Division of Nephrology, Department of Internal Medicine, Tri-Service General Hospital, National Defense Medical Center, Taipei, Taiwan.
Department of Internal Medicine, Tri-Service General Hospital Songshan Branch, National Defense Medical Center, Taipei, Taiwan.
J Transl Med. 2023 Feb 3;21(1):76. doi: 10.1186/s12967-023-03931-z.
Identifying candidates responsive to treatment is important in lupus nephritis (LN) at the renal flare (RF) because an effective treatment can lower the risk of progression to end-stage kidney disease. However, machine learning (ML)-based models that address this issue are lacking.
Transcriptomic profiles based on DNA microarray data were extracted from the GSE32591 and GSE112943 datasets. Comprehensive bioinformatics analyses were performed to identify disease-defining genes (DDGs). Peripheral blood samples (GSE81622, GSE99967, and GSE72326) were used to evaluate the effect of DDGs. Single-sample gene set enrichment analysis (ssGSEA) scores of the DDGs were calculated and correlated with specific immunology genes listed in the nCounter panel. GSE60681 and GSE69438 were used to examine the ability of the DDGs to discriminate LN from other renal diseases. K-means clustering was used to obtain the separate gene sets. The clustering results were extended to data derived using the nCounter technique. The least absolute shrinkage and selection operator (LASSO) algorithm was used to identify genes with high predictive value for treatment response after the first RF in each cluster. LASSO models with tenfold validation were built in GSE200306 and assessed by receiver operating characteristic (ROC) analysis with area under curve (AUC). The models were validated by using an independent dataset (GSE113342).

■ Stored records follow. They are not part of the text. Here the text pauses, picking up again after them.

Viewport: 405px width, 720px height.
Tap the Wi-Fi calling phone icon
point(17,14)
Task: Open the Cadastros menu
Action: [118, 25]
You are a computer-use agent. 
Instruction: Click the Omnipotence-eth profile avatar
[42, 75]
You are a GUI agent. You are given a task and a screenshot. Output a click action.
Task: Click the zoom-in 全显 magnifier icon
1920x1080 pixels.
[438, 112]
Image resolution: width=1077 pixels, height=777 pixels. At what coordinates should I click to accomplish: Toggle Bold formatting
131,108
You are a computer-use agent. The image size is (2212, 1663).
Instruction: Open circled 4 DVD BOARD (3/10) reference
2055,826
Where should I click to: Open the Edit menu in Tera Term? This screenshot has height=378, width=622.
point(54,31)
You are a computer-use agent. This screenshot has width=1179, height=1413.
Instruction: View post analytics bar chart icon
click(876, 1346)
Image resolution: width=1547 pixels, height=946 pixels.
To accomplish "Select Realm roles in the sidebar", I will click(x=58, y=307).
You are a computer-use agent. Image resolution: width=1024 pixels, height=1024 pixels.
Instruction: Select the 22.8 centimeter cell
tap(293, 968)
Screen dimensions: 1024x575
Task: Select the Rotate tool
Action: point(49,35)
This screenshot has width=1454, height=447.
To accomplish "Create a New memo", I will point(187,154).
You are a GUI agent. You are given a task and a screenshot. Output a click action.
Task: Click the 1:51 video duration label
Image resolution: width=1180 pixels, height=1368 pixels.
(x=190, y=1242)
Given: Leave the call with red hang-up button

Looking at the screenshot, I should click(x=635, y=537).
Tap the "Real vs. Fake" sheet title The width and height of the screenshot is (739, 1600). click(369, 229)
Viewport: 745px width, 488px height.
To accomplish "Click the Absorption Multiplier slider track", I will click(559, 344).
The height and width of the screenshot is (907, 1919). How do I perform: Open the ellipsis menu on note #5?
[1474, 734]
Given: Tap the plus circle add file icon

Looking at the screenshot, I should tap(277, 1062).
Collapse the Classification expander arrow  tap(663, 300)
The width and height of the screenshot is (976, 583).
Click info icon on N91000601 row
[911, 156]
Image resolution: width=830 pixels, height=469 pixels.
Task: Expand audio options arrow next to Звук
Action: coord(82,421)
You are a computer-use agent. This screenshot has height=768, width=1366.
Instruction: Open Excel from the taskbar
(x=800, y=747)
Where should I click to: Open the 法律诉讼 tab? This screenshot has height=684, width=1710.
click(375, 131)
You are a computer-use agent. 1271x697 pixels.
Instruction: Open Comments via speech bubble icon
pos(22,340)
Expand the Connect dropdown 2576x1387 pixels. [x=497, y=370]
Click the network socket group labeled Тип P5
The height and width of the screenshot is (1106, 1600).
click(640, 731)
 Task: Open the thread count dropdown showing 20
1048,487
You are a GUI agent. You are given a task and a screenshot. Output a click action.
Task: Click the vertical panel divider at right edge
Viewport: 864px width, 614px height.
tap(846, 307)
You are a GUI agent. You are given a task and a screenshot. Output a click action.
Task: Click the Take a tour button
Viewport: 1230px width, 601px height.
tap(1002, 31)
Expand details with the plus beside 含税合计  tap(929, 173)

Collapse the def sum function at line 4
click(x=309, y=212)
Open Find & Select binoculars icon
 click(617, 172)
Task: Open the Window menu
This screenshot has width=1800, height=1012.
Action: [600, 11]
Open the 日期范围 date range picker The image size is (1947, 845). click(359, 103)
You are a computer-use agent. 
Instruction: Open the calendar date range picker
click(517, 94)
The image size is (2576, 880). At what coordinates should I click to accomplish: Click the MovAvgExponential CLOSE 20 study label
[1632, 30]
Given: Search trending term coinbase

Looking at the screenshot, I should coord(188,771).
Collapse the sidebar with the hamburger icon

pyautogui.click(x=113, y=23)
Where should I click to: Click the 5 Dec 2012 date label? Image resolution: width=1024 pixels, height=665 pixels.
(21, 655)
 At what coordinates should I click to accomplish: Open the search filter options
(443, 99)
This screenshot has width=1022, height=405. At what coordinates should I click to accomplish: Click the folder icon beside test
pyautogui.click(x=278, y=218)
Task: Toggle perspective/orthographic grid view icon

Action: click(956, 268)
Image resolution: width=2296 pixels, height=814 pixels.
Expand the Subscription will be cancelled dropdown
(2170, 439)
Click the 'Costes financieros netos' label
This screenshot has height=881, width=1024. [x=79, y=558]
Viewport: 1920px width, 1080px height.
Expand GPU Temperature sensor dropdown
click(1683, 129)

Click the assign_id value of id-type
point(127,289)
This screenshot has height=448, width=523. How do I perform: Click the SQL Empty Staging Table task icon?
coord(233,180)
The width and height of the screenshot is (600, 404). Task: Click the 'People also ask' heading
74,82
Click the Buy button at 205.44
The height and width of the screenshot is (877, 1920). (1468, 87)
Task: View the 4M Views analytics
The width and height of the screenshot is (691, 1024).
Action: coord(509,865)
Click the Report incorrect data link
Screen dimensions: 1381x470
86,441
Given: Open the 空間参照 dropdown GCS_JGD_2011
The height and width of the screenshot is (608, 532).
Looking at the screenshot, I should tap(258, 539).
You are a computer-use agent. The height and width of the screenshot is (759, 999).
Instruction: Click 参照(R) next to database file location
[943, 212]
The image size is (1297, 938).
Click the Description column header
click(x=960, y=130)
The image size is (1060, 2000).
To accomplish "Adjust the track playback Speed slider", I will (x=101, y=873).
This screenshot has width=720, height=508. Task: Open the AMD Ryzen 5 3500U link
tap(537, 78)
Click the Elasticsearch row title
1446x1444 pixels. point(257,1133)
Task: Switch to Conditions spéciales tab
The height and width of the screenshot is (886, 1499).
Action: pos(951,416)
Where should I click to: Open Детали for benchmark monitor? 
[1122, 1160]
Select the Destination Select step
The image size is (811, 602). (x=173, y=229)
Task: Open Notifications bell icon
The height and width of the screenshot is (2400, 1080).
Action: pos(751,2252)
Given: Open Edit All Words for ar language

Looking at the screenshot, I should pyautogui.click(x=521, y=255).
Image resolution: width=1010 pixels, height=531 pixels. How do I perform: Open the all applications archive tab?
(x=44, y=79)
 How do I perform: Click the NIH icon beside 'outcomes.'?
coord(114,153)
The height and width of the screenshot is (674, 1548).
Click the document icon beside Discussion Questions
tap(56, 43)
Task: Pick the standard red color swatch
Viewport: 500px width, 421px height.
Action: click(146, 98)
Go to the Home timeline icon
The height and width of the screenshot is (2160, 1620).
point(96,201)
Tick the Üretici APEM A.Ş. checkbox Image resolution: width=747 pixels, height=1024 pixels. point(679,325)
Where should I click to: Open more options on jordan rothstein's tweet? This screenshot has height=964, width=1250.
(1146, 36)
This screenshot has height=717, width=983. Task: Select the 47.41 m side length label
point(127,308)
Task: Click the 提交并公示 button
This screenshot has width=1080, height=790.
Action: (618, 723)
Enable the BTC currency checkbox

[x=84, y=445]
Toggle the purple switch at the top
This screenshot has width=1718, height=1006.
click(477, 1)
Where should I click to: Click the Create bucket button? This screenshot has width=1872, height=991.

Forty-five hub genes specific to LN were identified. Eight optimal disease-defining clusters (DDCs) were identified in this study. Th1 and Th2 cell differentiation pathway was significantly enriched in DDC-6. LCK in DDC-6, whose expression positively correlated with various subsets of T cell infiltrations, was found to be differentially expressed between responders and non-responders and was ranked high in regulatory network analysis. Based on DDC-6, the prediction model had the best performance (AUC: 0.75; 95% confidence interval: 0.44-1 in the testing set) and high precision (0.83), recall (0.71), and F1 score (0.77) in the validation dataset.
Our study demonstrates that incorporating knowledge of biological phenotypes into the ML model is feasible for evaluating treatment response after the first RF in LN. This knowledge-based incorporation improves the model's transparency and performance. In addition, LCK may serve as a biomarker for T-cell infiltration and a therapeutic target in LN.
在狼疮肾炎 (LN) 肾发作 (RF) 时,识别对治疗有反应的候选者很重要,因为有效的治疗可以降低进展为终末期肾病的风险。然而,针对这个问题的基于机器学习 (ML) 的模型却很缺乏。
从 GSE32591 和 GSE112943 数据集提取基于 DNA 微阵列数据的转录组谱。进行全面的生物信息学分析以识别疾病定义基因 (DDG)。使用外周血样本 (GSE81622、GSE99967 和 GSE72326) 来评估 DDG 的效果。计算 DDG 的单样本基因集富集分析 (ssGSEA) 评分,并与 nCounter 面板中列出的特定免疫学基因相关联。使用 GSE60681 和 GSE69438 来检查 DDG 区分 LN 与其他肾脏疾病的能力。使用 K-均值聚类获得单独的基因集。将聚类结果扩展到使用 nCounter 技术获得的数据。使用最小绝对收缩和选择算子 (LASSO) 算法识别每个聚类中首次 RF 后对治疗反应具有高预测价值的基因。在 GSE200306 中构建了具有十倍验证的 LASSO 模型,并通过接收者操作特征 (ROC) 分析和曲线下面积 (AUC) 进行评估。使用独立数据集 (GSE113342) 对模型进行验证。
鉴定出 45 个特定于 LN 的枢纽基因。本研究中鉴定出 8 个最佳疾病定义聚类 (DDC)。Th1 和 Th2 细胞分化途径在 DDC-6 中显著富集。在 DDC-6 中,LCK 的表达与各种 T 细胞浸润亚群呈正相关,在应答者和非应答者之间存在差异表达,并且在调控网络分析中排名较高。基于 DDC-6,预测模型在测试集中具有最佳性能 (AUC:0.75;95%置信区间:0.44-1),并且在验证数据集中具有较高的精度 (0.83)、召回率 (0.71) 和 F1 分数 (0.77)。
我们的研究表明,将生物学表型知识纳入 ML 模型中评估 LN 首次 RF 后的治疗反应是可行的。这种基于知识的纳入提高了模型的透明度和性能。此外,LCK 可能作为 T 细胞浸润的生物标志物和 LN 的治疗靶点。